Objective: To investigate the effect of curcumin - mediated exosomes of bone marrow mesenchymal stem cells (BMSCs) on proliferation and metastasis of ACC-M cells and its mechanism. Methods: After being co-cultured with 7.5 μmmol/L curcumin and BMSCs for 72 h, exosomes were isolated and identified, and co-cultured with ACC-M cells. ACC-M cells were divided into control group (normal culture), BMSC-Exo group (no curcumin-treated BMSCs exosomes co-cultured with ACC-M cells), Cur-BMSC-Exo group (curcumin-treated BMSCs exosomes co-cultured with ACC-M cells) and Cur group (7.5 μmmol/L curcumin treated cells). Western blotting was used to detect the expression of tumor susceptibility gene 101 (TSG-101), CD63, CD9 and recombinant human calnexin (CANX) proteins in exosome and the expression of E-cadherin, N-cadherin, vimentin, transforming growth factor-β1 (TGF-β1) and p-ERK proteins in ACC-M cells after 48 h of culture. The survival rate of ACC-M cells was determined by cell counting kit-8 (CCK-8) assay. The migration and invasion of ACC-M cells were detected by transwell assay. The relative expression levels of TGF-β1 and ERK mRNA in ACC-M cells were detected by real-time quantitative polymerase chain reaction(RT-qPCR) assay.Results: Compared with control group and BMSC-Exo group, the cell viability, cell migration and invasion number, and the expression levels of N-cadherin, vimentin, TGF-β1 and ERK were significantly decreased in Cur-BMSC-Exo and Cur groups (P<0.05), while E-cadherin protein level was significantly increased (P<0.05); compared with the Cur-BMSC-Exo group, the cell viability, cell migration and invasion numbers, and the expression levels of N-cadherin, vimentin, TGF-β1 and ERK were significantly increased in the Cur group (P<0.05), while E-cadherin protein level was significantly decreased (P<0.05). Conclusion: BMSCs exosomes can act as curcumin carrier to inhibit proliferation and metastasis of ACC-M cells and regulate TGF-β1/ERK signaling pathway.

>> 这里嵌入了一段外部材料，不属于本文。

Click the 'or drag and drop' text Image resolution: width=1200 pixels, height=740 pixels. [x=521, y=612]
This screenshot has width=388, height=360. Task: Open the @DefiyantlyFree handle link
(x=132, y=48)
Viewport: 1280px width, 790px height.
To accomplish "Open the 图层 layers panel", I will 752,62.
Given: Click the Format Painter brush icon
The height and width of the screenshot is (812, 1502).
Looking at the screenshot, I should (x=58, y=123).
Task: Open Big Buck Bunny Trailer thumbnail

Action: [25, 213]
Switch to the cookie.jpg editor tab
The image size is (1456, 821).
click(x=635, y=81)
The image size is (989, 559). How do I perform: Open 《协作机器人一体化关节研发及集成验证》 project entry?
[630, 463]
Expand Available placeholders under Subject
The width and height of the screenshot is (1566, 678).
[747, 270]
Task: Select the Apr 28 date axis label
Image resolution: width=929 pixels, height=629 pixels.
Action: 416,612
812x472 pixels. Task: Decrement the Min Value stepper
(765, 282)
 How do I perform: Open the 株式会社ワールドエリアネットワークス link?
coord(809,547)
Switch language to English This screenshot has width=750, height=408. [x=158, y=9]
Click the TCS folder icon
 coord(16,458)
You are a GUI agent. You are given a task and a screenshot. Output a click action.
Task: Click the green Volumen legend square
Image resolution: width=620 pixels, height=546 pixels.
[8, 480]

Key words: curcumin, bone marrow mesenchymal stem cells, exosome, ACC-M, proliferation

中图分类号:

R782

程昊, 吴发印, 刘智丹. 姜黄素介导的骨髓间充质干细胞外泌体对ACC-M细胞增殖、迁移和侵袭的影响[J]. 《口腔颌面外科杂志》, 2024, 34(1): 34-39.

CHENG Hao, WU Fayin, LIU Zhidan. Curcumin-mediated exosomes from bone marrow mesenchymal stem cells inhibits ACC-M cell proliferation, migration and invasion in vitro[J]. 《Journal of Oral and Maxillofacial Surgery》, 2024, 34(1): 34-39.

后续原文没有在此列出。